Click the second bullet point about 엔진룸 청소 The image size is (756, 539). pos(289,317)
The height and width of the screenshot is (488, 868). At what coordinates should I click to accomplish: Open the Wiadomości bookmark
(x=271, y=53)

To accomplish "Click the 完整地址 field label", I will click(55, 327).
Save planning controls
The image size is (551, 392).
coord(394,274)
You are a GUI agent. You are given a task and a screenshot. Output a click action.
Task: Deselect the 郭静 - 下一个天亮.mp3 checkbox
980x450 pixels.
---+---
-- ACTIVITY --
Output the records exactly.

-- TASK RESPONSE --
Click the second bullet point about 엔진룸 청소 The image size is (756, 539). pos(289,317)
The height and width of the screenshot is (488, 868). At what coordinates should I click to accomplish: Open the Wiadomości bookmark
(x=271, y=53)

To accomplish "Click the 完整地址 field label", I will click(55, 327).
Save planning controls
The image size is (551, 392).
coord(394,274)
You are a GUI agent. You are given a task and a screenshot. Output a click action.
Task: Deselect the 郭静 - 下一个天亮.mp3 checkbox
980x450 pixels.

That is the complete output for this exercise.